● Aufgabenstellung
• a. Welche Komplexität hat Variante 2) laut dem Forumsauszug zur Laufzeitkomplexität?
• b. Führe den Forumsauszug zur Laufzeitkomplexität im Anschluss an den letzten Beitrag weiter.

===== Quellenauszug

Was meinst du mit Komplexität?


----------



## SlaterB (21. Jan 2011)

beim zweiten wird b zwar evt. geändert, das hat aber keinen Einfluss auf die Arbeit der Methode, 
etwa die Anzahl der Vergleiche, b kannst du ignorieren,
edit: obwohl es schon interessant was die erste Funktion dagegen anders macht..

zu 1) schreibe doch, warum du das vermutest,
welche Komplexitäten kennst du, welche Regeln dazu, wann ist deiner Meinung nach etwas von Komplexität x, wann y, wann z,
wieso sollte 1) gerade konstant sein und nicht etwas anderes (was gibt es noch anderes)?


----------



## ficak (21. Jan 2011)

also ich soll die laufzeit bestimmen. dafür muss ich ja wissen welche fkt der code darstellt
bei der 1 dachte ich es wäre konstant weil das dingen wahr wird wenn j ungleich i ist und bzw aber a_ gleich a[j] sein soll. sonst ist das false. und mir ist da nur konst fkt eingefallen. ehrlich gesagt ist das ja wohl nicht die beste mehtode zur bestimmung. ich soll die beiden codes vergleichen und sagen ob sie gleiche komp haben. ich habe das so erklärt bekommen das ich die fkt bestimmen muss und dann gucken ob un dwleches schneller wächst_


----------



## ficak (21. Jan 2011)

die laufzeit


----------



## Landei (21. Jan 2011)

Variante 1) hat eine Worst-Case-Komplexität von O(n²), wobei n hier a.length ist. Der "schlechtestmögliche" Fall ist natürlich, dass das Array keine doppelten Elemente enthält. Im besten Fall ist die Komplexität O(1) (wenn gleich der erste Vergleich ein Treffer ist). Für die durchschnittliche Komplexität müsste man die Werteverteilung kennen. 

Variante 2) hat unabhängig vom Input (also auch im besten, durchschnittlichen und schlechtesten Fall) immer O(n²).


----------



## ficak (21. Jan 2011)

danke kannste mir auch erklären wie genau ich das sehe?

==========
===== Aufgeführte Einträge

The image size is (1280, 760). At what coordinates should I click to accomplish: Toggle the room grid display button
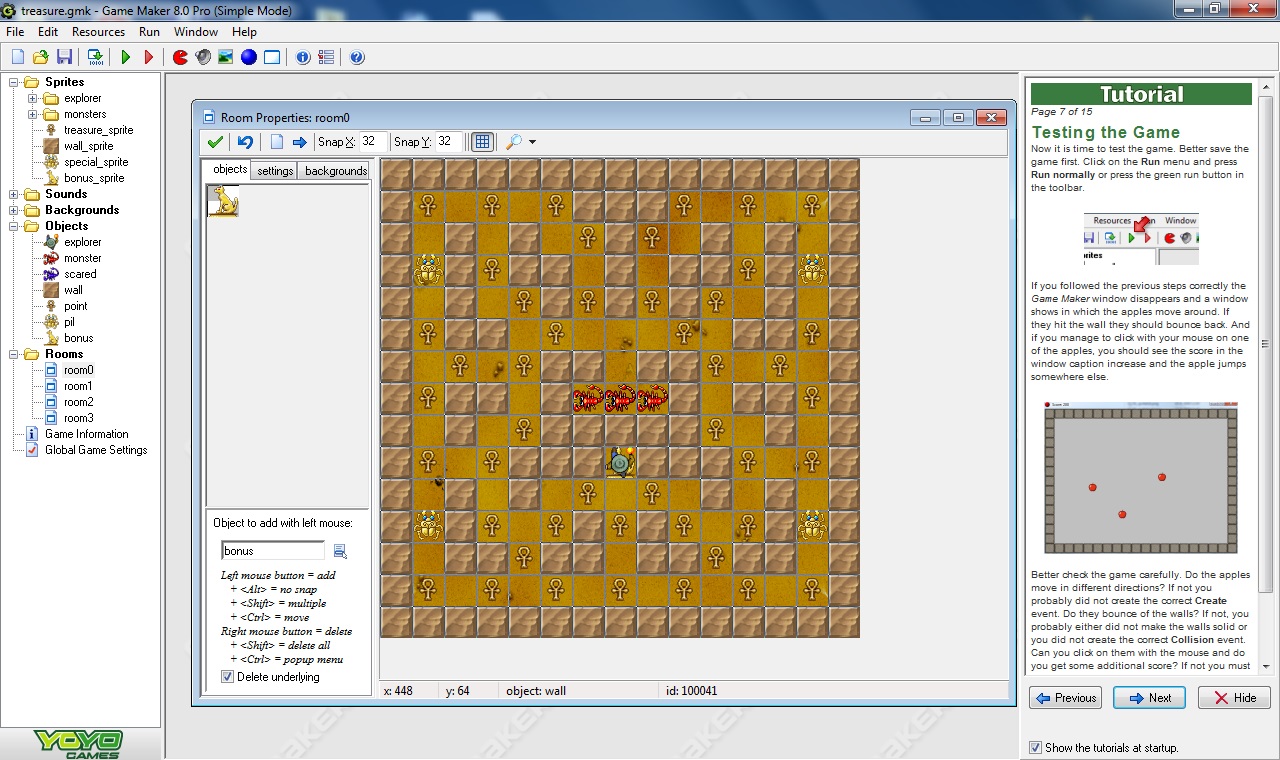pyautogui.click(x=482, y=142)
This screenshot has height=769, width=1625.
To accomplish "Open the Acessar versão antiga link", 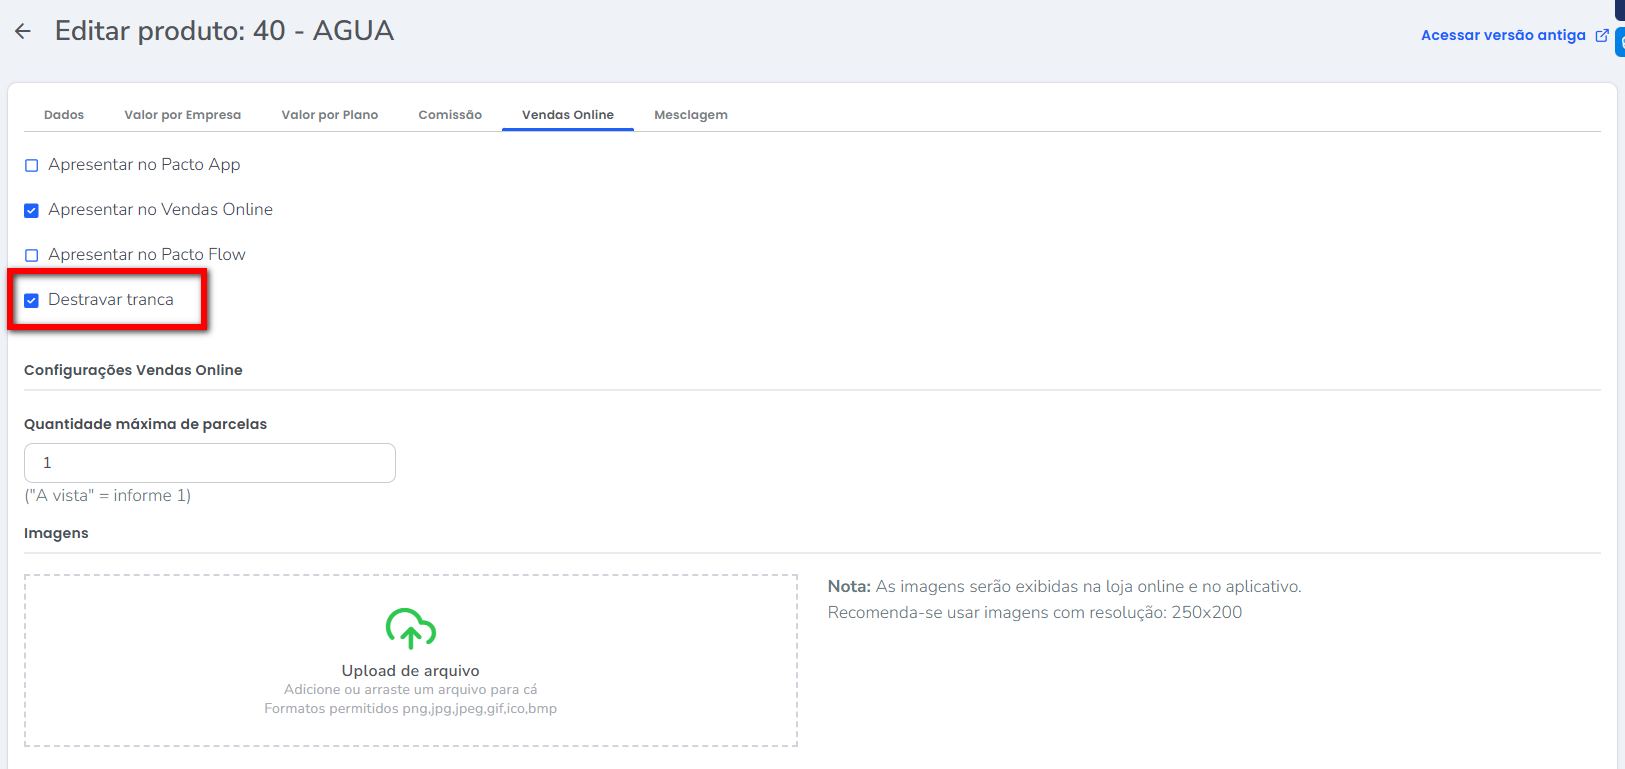I will 1502,35.
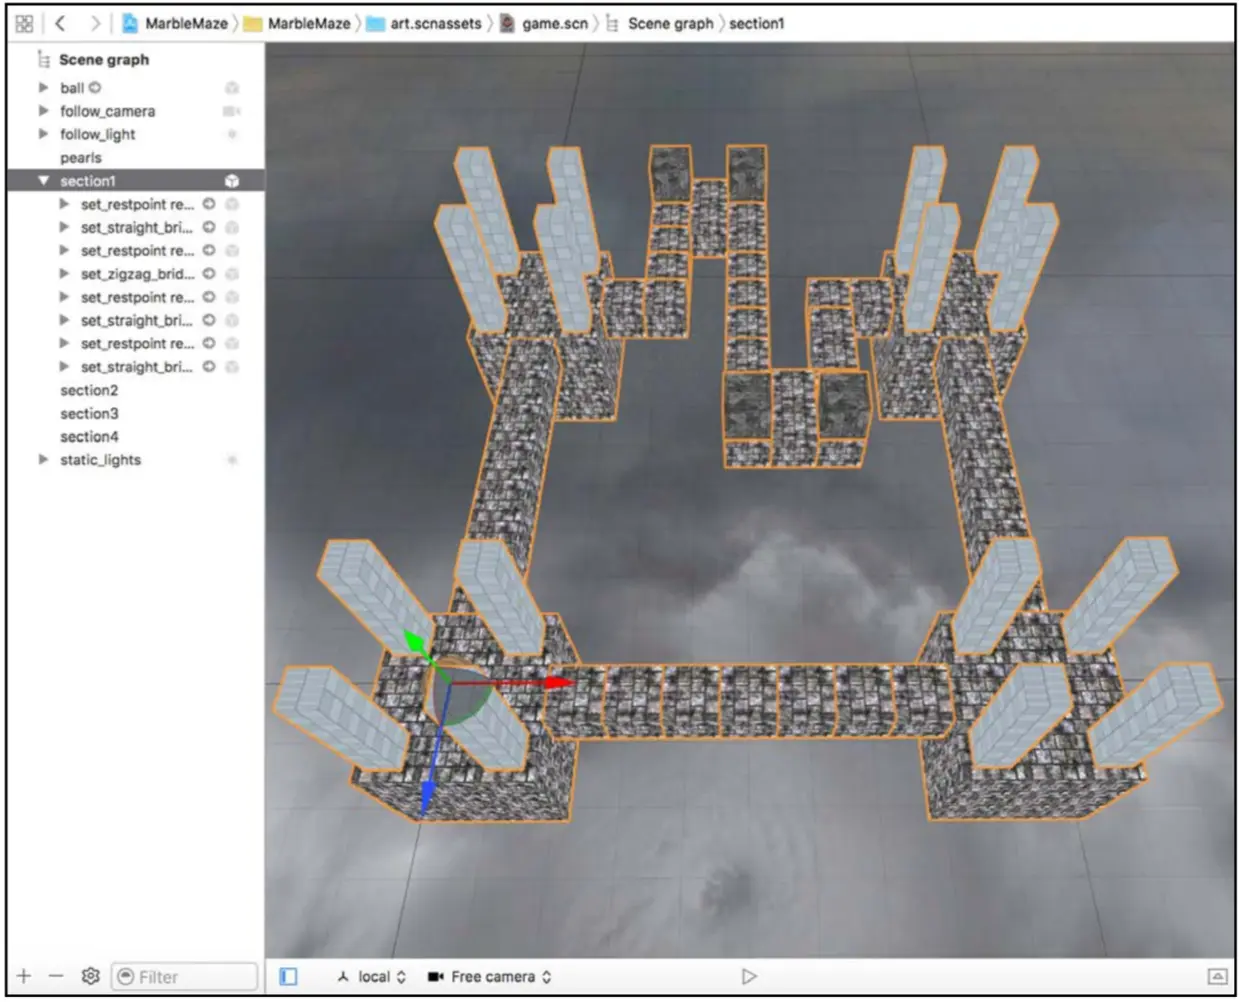This screenshot has height=1002, width=1240.
Task: Click the reference arrow icon beside ball
Action: pyautogui.click(x=95, y=88)
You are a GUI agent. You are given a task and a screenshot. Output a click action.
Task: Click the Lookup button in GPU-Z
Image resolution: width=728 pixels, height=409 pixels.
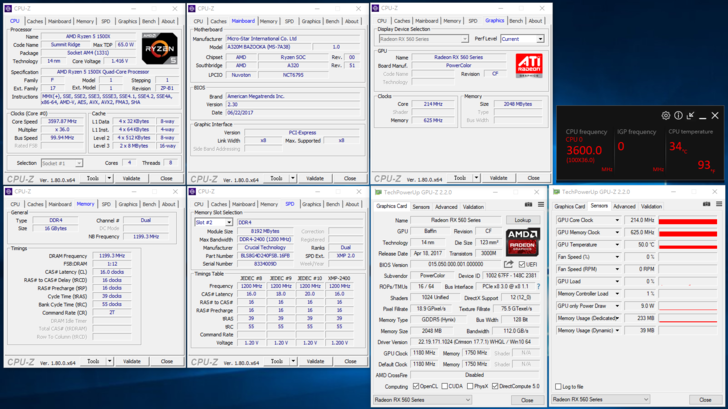click(523, 221)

==========

● Lösungen je Aufgabe
• a. Variante 2) hat unabhängig vom Input immer O(n²), also im besten, durchschnittlichen und schlechtesten Fall.

• b.
also bei dem ersten wäre ich jetzt auf o(n^2)nicht gekommen.
das zweite weiß ich jetzt nicht genau warum es immer O(n^2) ist


----------



## XHelp (21. Jan 2011)

Ich denke die Aufgabe zielt darauf aus, die verschiedenen Landau-Symbole zu verwenden:
Beim 1. wäre das ja O(n²), und beim 2.:


----------



## ficak (21. Jan 2011)

danke für die lösung. aber ich hätte doch gerne eine erklärung wie man darauf kommt. bis habe ich immer richtig oder halbwegs richitg geraten aber so kann man ja nicht durch java gehen


----------



## XHelp (21. Jan 2011)

wie du auf n² kommst, müsste ziemlich offensichtlich sein. Äußere Schleife läuft n mal und die innere Schleife läuft n mal, also n²
Beim 1. Beispiel kann es passieren, dass du vorzeitig die Schleifen beendest (durch return), also läuft der Algo "höhstens" n² Schritte
Beim 2. Beispiel läufst du immer die ganzen Schleifen ab und gibst erst dann das Ergebnis zurück. Also läufst du da immer "genau" n² Schritte


----------



## ficak (21. Jan 2011)

danke danke danke..nur in paar sätzen hast du mir das erklärt und ich meine es verstanden zu haben. ich bin das wohl voll falsch angegangen und es war zufällig richtig.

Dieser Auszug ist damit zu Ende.